I. Disease
Male infertility concerns around 10 % of the human population. It is often related to the quantity, mobility and morphology or functioning of spermatozoa.
II. Causes
The causes of male infertility are multiple (endocrine, obstructive, infectious, congenital, genetic, medicinal, other). The etiology can be identified in 50-60 % of cases, following a series of examinations.
III. Epidemiology
Microdeletions are a genetic cause to the male infertility.They are found in 15 -20 % of men presenting an azoospermia and around 5 – 7 % of men presenting an oligozoospermia. It is estimated that 1/1000 male births carry a Yq de novo (when none of the parents carries the microdeletion).
IV. Genetics
Some facts :
- Inheritance is Y-linked.
- Y chromosome microdeletions typically occur de novo. Rarely, men carrying a microdeletion may be fertile and father infertile sons.
- Penetrance is near 100 percent in affected males.
- Microdeletions of the azoospermia factor (AZF) regions on the q arm of the Y chromosome are present in 5–10 percent of males with non-obstructive azoospermia or severe oligospermia.

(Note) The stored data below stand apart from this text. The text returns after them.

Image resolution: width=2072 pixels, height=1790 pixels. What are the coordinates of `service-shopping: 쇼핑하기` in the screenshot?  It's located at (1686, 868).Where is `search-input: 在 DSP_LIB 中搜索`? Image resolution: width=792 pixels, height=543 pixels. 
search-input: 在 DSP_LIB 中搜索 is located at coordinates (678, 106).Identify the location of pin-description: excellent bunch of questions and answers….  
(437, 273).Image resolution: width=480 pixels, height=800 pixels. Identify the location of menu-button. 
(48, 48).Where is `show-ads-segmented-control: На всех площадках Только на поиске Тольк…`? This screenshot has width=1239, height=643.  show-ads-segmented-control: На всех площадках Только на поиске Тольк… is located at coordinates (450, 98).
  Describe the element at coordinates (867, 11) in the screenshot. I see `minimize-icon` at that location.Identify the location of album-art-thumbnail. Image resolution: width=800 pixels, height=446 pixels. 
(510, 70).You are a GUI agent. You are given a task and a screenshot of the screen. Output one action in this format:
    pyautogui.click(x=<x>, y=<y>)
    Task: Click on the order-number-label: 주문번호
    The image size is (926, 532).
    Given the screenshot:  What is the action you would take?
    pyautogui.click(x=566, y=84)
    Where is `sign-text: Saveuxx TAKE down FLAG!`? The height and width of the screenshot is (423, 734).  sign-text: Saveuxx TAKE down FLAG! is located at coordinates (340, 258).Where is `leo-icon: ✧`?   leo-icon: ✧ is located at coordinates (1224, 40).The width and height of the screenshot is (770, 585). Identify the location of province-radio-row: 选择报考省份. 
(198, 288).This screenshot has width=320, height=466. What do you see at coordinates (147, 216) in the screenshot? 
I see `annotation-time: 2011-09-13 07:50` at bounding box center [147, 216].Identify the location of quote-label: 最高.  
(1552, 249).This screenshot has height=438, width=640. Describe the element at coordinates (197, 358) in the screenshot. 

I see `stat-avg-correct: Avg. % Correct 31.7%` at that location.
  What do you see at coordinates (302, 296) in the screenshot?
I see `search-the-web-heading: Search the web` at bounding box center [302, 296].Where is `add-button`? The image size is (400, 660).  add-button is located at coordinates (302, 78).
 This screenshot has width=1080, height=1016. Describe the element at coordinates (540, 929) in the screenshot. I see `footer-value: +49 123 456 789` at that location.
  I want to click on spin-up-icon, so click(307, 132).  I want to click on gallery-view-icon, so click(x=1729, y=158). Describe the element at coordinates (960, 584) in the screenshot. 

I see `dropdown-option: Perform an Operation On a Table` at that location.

- Routine karyotype will detect abnormalities in 5–10 percent of infertile males. Cytogenetic analysis cannot detect Y chromosome deletions, interstitial deletions of the AZF regions, or whether a visible Y chromosome deletion includes the AZF regions.
Depending on the deleted region, the phenotypical profile will be different:
- A deletion in region AZFa is associated to the syndrome of « Sertoli cell only type I » (SCOS1) with total absence of germinal cells.
- A deletion in the region AZFb is associated to a blockage in the spermatogenesis at spermatozoa level.
- A deletion in region AZFc is associated to various phenotypes, from azoospermia with presence of few germinal cells (seen at the testis biopsy), to oligozoospermia.
Several regions can be simultaneously deleted, modifying even more the phenotype. Besides complete deletions, we can also observe partial deletions, which concern just a part of the region. The correlation phenotype/genotype becomes then difficult.The severity of the infertility depends on the function of the deleted region. It is possible to evaluate the success chance of the medically assisted techniques of procreation (eg : ICSI,. First, the microdeletions will allow evaluating the probability of finding spermatozoids – by a testicular biopsy (TESE,Testicular Sperm Extraction). Indeed, a deletion in the region AZFb will always be a bad prognosis, while a patient presenting a deletion in region AZFc will have 50 % of chances of having spermatozoids at the biopsy.
V. Diagnosis
Before a Yq search of microdeletions, the first step of diagnosis starts by a spermogramme. In the case of severe oligospermia; the analyses have to be completed by a FSH dosage and a karyotype. If the karyotype is normal; a molecular analysis of Y chromosome can be considered. The genetic diagnosis will search deletions in the three regions of Y chromosome (long arm in Y chromosome) concerned, AZFa, AZFb et AZFc, these regions including the spermatogenesis genes.
VI. Genetic analysis – Technique
Biological sample: saliva on FTA cardAnalysis of the following mutations:Search of microdeletions in Y chromosome (regions AZFa, AZFb and AZFc)Analysis description: PCR multiplex: amplification of loci ZFY, SRY, sY127, sY254, sY84, sY134 and sY255.
VII. Solutions
Thanks to the ICSI (Intra Cytoplasmic Sperm Injection), men carrier of certain microdeletions in Y chromosome can have children. However, these microdeletions will be inevitably passed on to their children, which will also have a strong probability of being infertile.